Task item –
Reproduce verbatim the part of the listing that opens with the line containing "I want to click on protocolo-select: SMTP" and closes with the line containing "hero-subtitle: The Smart Vault that delivers highest AP… is", including both of those lines.
Material provided Start Marker
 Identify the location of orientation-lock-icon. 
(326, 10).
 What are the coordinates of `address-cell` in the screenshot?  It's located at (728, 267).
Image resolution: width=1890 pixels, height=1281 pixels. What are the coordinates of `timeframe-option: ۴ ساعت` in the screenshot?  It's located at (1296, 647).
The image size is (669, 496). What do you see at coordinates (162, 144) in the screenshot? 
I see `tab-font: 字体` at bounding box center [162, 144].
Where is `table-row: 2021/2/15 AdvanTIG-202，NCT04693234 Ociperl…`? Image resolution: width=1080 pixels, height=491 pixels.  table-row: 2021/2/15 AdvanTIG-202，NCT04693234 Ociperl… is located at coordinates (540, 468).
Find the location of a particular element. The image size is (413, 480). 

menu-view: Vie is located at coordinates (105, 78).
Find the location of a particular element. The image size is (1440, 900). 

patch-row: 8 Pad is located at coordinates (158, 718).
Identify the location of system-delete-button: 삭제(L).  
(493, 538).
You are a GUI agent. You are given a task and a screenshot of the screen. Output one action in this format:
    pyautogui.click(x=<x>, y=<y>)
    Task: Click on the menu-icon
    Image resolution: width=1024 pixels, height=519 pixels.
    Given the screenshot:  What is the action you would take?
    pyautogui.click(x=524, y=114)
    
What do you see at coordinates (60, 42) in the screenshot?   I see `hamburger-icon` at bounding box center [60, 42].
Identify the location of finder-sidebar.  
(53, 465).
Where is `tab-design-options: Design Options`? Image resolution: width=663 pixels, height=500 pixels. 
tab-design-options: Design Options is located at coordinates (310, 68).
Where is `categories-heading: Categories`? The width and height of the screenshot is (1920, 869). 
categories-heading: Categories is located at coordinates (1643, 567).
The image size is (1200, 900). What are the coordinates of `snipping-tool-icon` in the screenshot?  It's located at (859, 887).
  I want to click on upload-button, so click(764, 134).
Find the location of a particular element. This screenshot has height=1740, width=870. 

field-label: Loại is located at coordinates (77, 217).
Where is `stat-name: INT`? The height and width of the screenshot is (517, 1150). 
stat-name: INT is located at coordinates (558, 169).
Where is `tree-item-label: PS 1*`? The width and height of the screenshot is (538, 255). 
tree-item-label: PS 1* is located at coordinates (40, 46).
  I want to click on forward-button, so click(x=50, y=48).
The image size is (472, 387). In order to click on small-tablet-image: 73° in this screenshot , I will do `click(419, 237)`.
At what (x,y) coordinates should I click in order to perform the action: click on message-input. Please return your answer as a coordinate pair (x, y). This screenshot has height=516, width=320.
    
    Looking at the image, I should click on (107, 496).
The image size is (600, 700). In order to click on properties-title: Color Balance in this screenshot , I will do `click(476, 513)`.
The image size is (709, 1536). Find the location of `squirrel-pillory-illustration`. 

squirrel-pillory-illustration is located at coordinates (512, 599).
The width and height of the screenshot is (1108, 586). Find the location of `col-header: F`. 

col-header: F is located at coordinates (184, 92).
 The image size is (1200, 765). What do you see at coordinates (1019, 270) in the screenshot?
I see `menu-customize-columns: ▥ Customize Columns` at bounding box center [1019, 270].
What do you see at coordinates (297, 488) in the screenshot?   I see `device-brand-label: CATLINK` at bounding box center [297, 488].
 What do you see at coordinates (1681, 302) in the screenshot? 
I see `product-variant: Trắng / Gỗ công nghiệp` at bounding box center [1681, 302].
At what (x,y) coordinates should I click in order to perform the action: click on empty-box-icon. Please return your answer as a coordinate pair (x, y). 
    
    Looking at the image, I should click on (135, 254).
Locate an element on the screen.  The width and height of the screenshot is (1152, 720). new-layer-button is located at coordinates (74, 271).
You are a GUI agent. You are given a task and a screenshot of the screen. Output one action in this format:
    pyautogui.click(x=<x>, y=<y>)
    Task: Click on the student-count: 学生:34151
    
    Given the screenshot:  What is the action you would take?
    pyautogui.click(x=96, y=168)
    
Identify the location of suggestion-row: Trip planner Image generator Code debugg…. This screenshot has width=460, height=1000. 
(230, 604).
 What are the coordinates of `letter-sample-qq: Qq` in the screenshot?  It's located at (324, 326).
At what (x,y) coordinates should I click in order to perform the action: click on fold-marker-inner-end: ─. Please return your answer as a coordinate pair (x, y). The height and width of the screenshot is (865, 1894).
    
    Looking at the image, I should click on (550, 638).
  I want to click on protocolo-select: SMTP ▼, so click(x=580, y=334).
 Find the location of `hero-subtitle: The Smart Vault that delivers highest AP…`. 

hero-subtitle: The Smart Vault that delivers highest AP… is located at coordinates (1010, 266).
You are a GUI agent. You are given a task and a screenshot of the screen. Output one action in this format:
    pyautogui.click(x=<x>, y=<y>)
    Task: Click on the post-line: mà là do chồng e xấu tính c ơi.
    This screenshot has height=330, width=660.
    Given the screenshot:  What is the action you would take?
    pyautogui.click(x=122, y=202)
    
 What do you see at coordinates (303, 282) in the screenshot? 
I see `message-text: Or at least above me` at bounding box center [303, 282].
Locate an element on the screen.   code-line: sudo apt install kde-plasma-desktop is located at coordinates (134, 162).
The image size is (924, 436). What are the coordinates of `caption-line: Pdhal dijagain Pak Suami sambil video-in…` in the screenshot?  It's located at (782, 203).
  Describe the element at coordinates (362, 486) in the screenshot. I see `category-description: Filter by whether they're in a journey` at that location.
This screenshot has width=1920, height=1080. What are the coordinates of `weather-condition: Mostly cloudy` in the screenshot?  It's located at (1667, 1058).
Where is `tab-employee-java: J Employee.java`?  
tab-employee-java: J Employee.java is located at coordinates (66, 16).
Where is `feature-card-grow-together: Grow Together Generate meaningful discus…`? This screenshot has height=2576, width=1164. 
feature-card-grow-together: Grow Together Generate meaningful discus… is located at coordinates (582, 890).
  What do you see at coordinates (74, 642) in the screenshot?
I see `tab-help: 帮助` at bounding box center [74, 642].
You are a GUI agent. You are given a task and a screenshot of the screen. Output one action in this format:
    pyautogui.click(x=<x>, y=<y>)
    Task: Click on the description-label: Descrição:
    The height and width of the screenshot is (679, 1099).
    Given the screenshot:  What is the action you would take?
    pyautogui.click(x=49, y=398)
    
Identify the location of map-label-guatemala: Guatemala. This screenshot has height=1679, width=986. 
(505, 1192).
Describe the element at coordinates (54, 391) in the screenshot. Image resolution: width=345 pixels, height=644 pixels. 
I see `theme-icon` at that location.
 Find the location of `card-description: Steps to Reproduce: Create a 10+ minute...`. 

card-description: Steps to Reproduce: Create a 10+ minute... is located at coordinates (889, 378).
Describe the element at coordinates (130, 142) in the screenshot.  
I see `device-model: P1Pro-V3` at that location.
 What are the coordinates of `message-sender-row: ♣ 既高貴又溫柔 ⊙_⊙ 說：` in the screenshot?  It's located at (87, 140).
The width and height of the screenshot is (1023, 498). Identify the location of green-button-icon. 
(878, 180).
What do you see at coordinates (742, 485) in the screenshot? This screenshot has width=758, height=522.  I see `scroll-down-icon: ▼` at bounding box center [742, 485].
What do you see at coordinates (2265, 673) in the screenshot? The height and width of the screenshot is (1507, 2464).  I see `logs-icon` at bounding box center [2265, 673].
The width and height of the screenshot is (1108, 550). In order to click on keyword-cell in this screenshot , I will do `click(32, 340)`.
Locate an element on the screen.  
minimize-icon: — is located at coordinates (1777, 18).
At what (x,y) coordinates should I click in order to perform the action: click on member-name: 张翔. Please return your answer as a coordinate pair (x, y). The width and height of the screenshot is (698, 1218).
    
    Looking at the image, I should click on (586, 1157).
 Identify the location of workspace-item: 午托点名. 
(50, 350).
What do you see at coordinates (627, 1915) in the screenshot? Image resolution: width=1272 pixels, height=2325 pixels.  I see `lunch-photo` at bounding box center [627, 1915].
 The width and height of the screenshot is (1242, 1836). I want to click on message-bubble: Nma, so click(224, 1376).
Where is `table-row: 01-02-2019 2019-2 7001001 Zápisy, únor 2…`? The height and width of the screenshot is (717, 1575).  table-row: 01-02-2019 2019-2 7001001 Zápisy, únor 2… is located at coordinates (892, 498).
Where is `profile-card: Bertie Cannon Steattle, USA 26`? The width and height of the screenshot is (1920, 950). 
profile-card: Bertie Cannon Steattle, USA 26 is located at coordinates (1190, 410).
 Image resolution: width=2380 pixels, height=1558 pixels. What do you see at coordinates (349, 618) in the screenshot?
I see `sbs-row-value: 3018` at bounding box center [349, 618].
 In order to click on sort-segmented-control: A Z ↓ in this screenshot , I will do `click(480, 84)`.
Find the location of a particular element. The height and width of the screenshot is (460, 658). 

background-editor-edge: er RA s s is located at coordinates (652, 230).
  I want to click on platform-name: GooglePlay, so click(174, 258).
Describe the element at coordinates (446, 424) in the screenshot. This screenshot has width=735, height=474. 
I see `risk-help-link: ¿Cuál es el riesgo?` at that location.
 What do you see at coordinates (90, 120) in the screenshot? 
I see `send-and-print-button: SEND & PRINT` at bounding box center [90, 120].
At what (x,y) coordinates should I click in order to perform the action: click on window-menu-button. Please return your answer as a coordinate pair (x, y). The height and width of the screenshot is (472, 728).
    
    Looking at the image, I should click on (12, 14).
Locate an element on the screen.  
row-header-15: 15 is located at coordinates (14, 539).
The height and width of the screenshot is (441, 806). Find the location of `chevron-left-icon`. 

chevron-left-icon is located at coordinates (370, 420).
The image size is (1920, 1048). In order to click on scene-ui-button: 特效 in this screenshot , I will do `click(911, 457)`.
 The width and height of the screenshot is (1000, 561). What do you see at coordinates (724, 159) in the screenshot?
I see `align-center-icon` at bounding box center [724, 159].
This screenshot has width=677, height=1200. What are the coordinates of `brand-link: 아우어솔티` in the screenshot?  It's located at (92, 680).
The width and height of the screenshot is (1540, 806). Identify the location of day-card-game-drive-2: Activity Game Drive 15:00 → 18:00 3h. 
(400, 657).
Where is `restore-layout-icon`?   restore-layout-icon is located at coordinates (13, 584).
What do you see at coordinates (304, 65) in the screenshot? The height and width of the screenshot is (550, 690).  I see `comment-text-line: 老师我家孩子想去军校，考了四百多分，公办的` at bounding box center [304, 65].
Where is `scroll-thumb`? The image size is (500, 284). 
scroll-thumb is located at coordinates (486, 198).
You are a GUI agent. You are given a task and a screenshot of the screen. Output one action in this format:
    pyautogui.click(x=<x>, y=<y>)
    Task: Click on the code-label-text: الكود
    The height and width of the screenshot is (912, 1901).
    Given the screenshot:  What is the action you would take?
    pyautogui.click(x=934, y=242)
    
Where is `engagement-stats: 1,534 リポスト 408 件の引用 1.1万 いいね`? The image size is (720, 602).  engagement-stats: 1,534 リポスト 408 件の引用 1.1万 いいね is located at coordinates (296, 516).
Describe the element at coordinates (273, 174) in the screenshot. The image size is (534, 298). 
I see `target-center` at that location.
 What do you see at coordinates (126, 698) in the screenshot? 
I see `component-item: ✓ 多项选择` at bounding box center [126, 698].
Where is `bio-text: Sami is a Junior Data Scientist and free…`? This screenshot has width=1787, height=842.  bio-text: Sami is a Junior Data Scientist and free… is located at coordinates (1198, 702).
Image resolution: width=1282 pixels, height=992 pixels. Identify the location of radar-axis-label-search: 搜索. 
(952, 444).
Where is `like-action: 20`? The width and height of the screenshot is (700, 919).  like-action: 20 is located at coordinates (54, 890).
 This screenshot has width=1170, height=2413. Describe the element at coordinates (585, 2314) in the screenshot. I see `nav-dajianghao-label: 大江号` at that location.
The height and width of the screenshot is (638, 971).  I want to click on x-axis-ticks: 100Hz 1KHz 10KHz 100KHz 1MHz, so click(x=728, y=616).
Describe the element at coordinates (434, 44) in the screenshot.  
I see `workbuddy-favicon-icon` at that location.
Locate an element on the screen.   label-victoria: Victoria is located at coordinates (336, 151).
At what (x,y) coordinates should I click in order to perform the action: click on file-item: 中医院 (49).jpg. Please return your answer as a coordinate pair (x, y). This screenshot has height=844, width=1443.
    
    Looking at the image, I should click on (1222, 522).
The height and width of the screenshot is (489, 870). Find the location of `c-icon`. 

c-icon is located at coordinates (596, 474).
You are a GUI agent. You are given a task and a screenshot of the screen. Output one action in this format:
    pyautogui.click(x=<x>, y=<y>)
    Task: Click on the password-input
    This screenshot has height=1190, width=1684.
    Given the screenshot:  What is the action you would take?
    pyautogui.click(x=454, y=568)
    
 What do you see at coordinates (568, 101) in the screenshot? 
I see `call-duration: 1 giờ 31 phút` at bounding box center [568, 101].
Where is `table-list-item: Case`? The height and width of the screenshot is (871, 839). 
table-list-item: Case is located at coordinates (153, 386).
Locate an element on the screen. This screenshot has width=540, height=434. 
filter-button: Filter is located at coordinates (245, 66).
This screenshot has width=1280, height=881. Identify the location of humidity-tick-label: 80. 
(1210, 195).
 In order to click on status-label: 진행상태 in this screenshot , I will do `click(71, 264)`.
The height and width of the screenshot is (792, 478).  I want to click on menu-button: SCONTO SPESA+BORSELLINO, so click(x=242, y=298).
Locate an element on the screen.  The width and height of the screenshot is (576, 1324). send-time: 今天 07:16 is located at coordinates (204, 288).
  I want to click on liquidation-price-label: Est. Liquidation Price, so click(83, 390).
Material provided End Marker
Answer to this exercise –
  I want to click on protocolo-select: SMTP ▼, so click(x=580, y=334).
 Find the location of `hero-subtitle: The Smart Vault that delivers highest AP…`. 

hero-subtitle: The Smart Vault that delivers highest AP… is located at coordinates (1010, 266).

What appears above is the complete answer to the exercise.